** Task details **
In the records below, the part to copy starts at the line containing "Where should I" and goes to the last line; output it exactly, without pictures.

** Extracted information **
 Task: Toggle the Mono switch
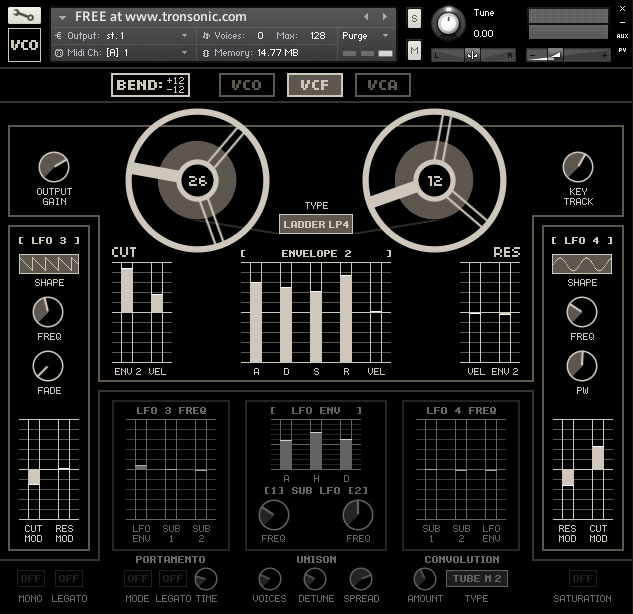coord(31,579)
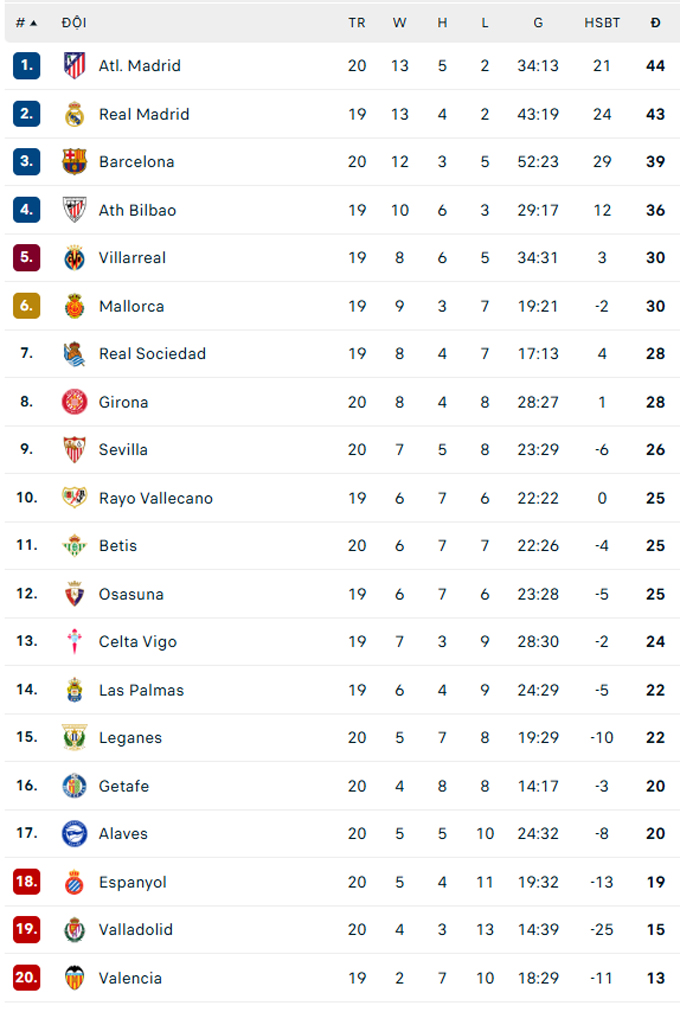
Task: Click the Valencia bat crest icon
Action: [x=74, y=978]
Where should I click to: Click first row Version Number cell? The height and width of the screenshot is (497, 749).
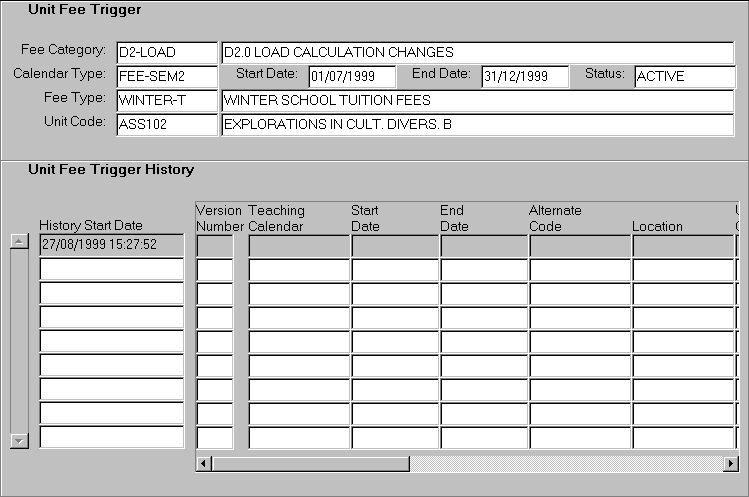click(214, 245)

** Result for this exercise **
Where should I click to: Click first row Version Number cell? The height and width of the screenshot is (497, 749).
click(214, 245)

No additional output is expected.